NEW YORK (Reuters) - The survival of J.C. Penney Co Inc hangs on whether the department store chain can reach a complex deal within days to sell itself to an alliance of retail mavens and distressed-debt investors.
The 118-year-old retailer blew through a Friday deadline from lenders to sort through bids that would take the company out of bankruptcy proceedings that were commenced in May after the pandemic forced it to temporarily close all its 846 stores.
The Plano, Texas-based company, already facing concerns from U.S. Bankruptcy Judge David Jones that its restructuring is not moving fast enough, is racing to reach agreement on a sale that would carve the retailer into three pieces.
The company is hoping to file court papers as soon as this week disclosing details of a deal, though the timing could slip, said a person familiar with the matter. The retailer declined to comment.
J.C. Penney has lost money for years, grappling with consumers shifting to online shopping and competition from discount retailers. It is among a cascade of retailers undone by the pandemic, including Brooks Brothers and Lucky Brand Dungarees, now attempting to withstand unprecedented economic turmoil and stay in business through bankruptcy sales.
Some J.C. Penney vendors are demanding cash-on-delivery before shipping merchandise, the person familiar with the matter said, an onerous term for a retailer with strained finances accustomed to paying for goods later.
“For this to work, we are going to need to move with complete and deliberate speed,” Joshua Sussberg, a Kirkland & Ellis LLP lawyer representing J.C. Penney, said during a Wednesday court hearing.
He said progress on negotiating a sale rendered Friday’s deadline a “red herring.” A liquidation, which would close J.C. Penney’s doors for good and lay off all its more than 80,000 employees, is “not in the cards,” Sussberg said.
The company is sitting on $1 billion of cash, $400 million more than expected, after reopening stores, he said. Still, challenges loom with current coronavirus outbreaks and potentially more this fall, he added.
On July 22, J.C. Penney received three separate bids for its operating business from private-equity firm Sycamore Partners, Saks Fifth Avenue owner Hudson’s Bay Co and a duo of mall owners comprising Simon Property Group Inc and Brookfield Asset Management Inc, people familiar with the matter said.
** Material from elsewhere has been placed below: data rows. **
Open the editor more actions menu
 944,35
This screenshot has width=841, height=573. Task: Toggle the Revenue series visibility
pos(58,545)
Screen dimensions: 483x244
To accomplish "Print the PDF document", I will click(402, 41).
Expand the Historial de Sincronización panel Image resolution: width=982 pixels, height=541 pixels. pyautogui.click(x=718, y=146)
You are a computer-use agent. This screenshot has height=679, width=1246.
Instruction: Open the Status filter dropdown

Sycamore’s $1.75 billion bid was the highest, though J.C. Penney expects revised offers from suitors soon, one of the people said. Some bidders could team up or offers could change in other ways, the person said. The bidders declined to comment or did not respond to requests.
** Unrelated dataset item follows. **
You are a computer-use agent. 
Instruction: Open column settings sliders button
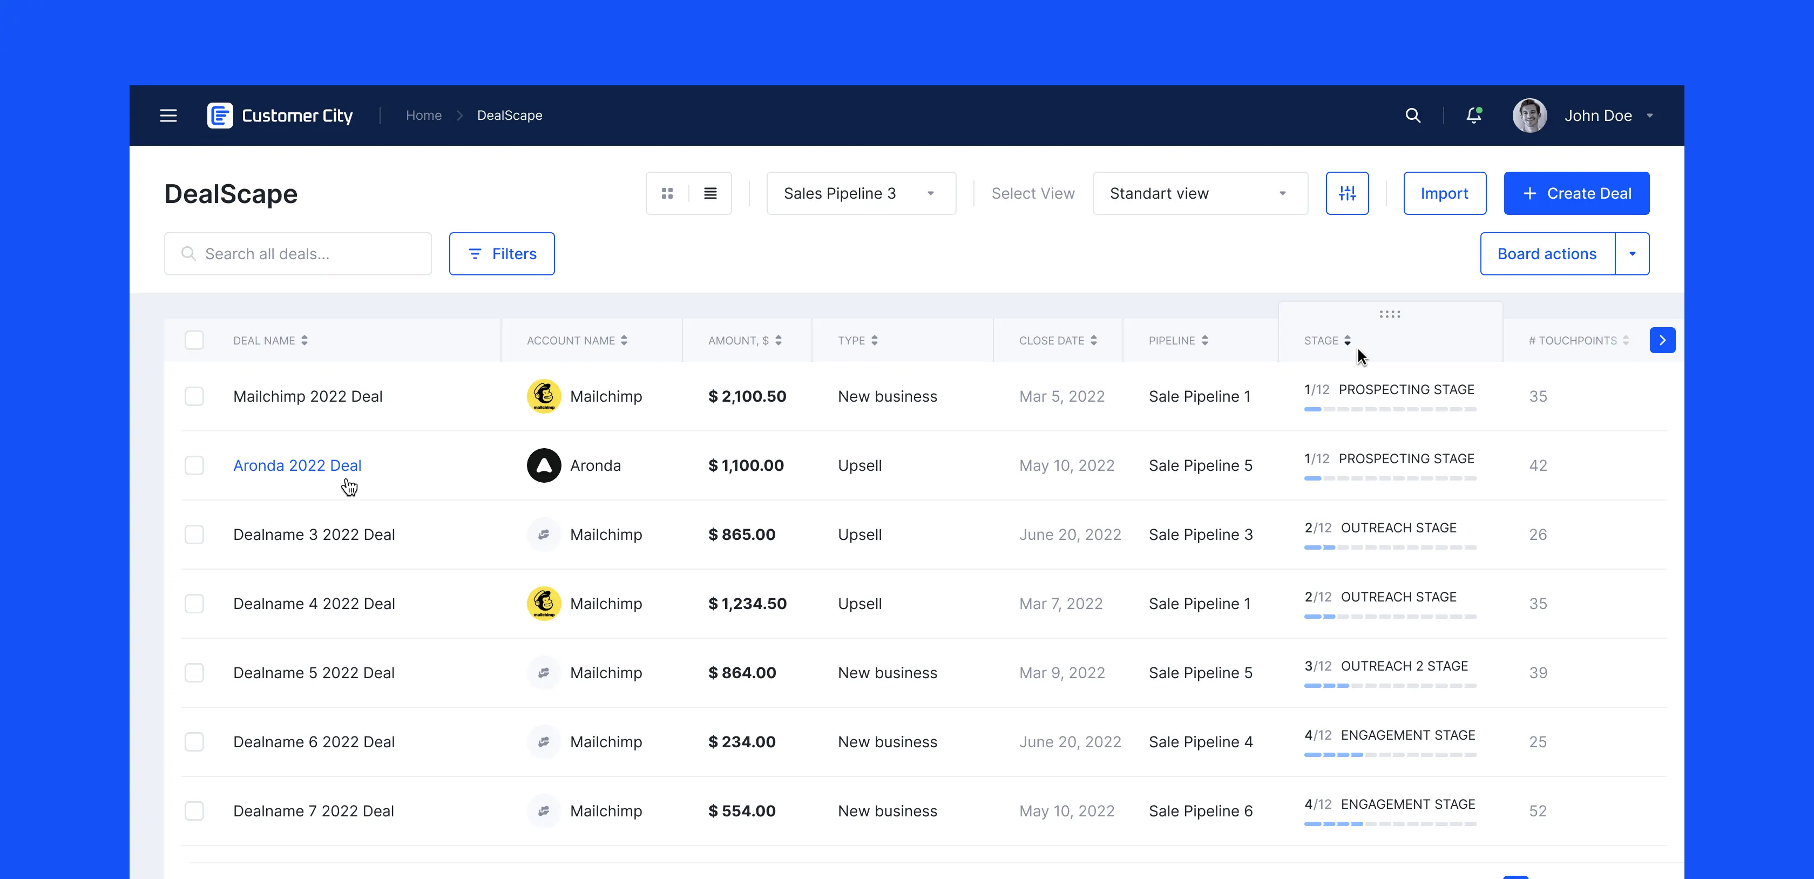tap(1346, 193)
On July 20, hedge funds and private-equity firms financing J.C. Penney’s bankruptcy proposed forgiving debt owed to them in exchange for owning the retailer, Sussberg said in court. These lenders are led by H/2 Capital Partners and other distressed-debt investors that also hold portions of J.C. Penney’s $5 billion of total debt.
J.C. Penney is negotiating with the other bidders to “slot into” that deal by purchasing the retailer’s operating business while the lenders take over two property companies that would hold stores and distribution centers, respectively, he said.
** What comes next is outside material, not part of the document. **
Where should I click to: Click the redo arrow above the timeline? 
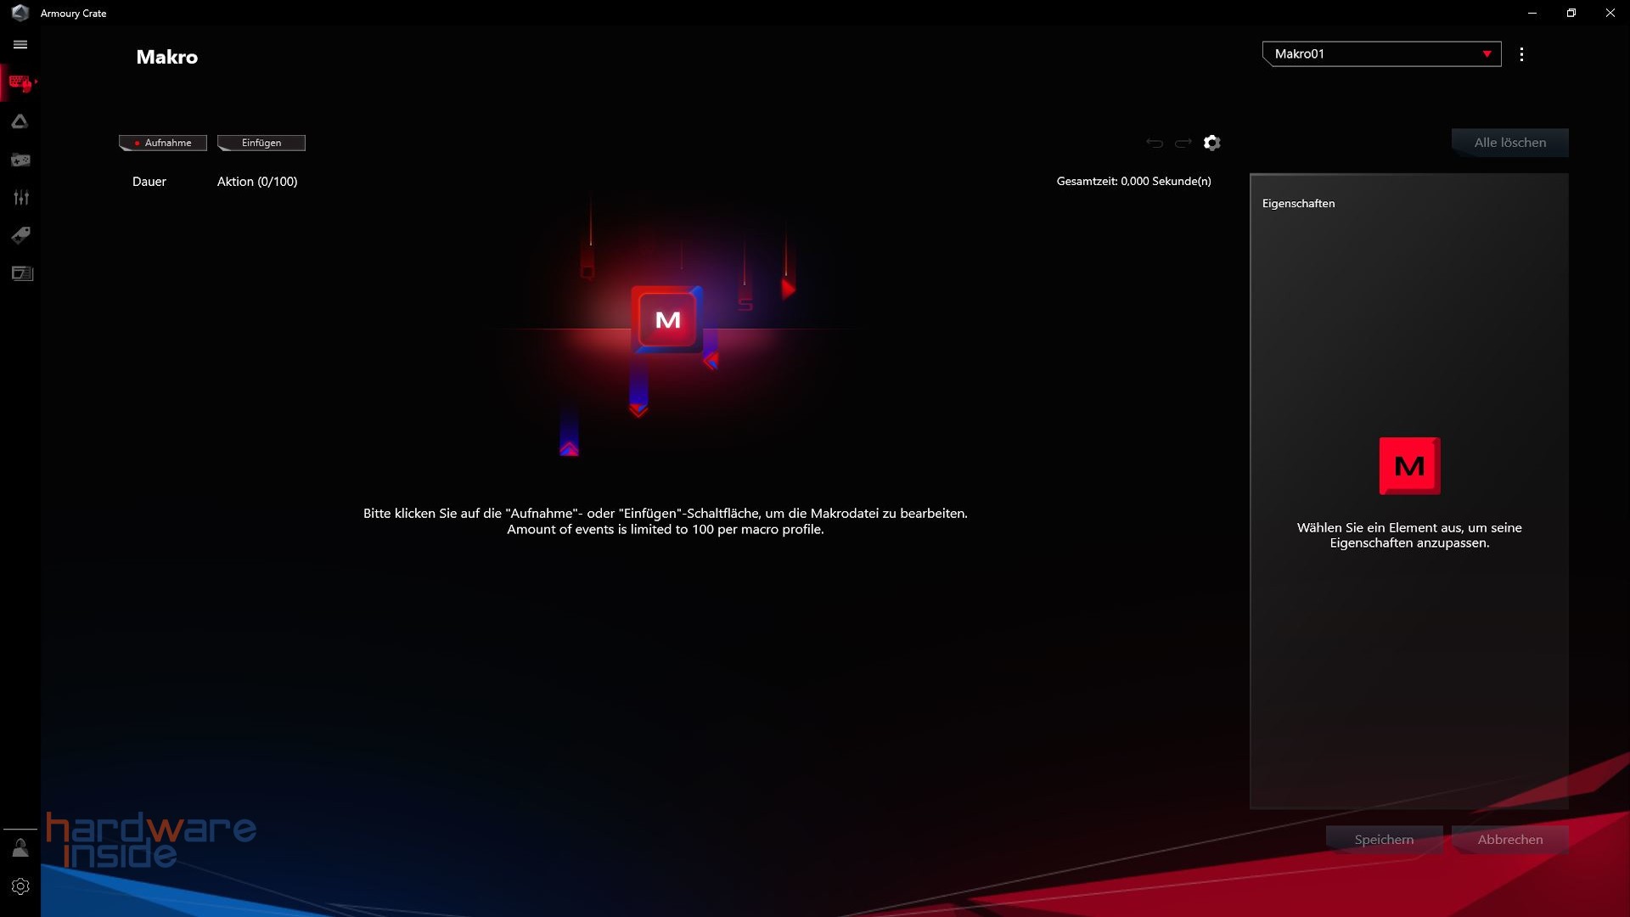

A deal hinges on whether the lenders accept one of those offers, people familiar with the matter said. They otherwise face the choice of owning J.C. Penney’s operations themselves or attempting to recover money in a liquidation, the people said. A lawyer for the lenders did not immediately respond to a request for comment.
During less fraught times, other retailers such as Barneys New York Inc and Toys ‘R’ Us Inc have failed to reorganize under bankruptcy protection and liquidated.
Sussberg said during Wednesday’s hearing that the company has “not had one discussion” with lenders about a liquidation.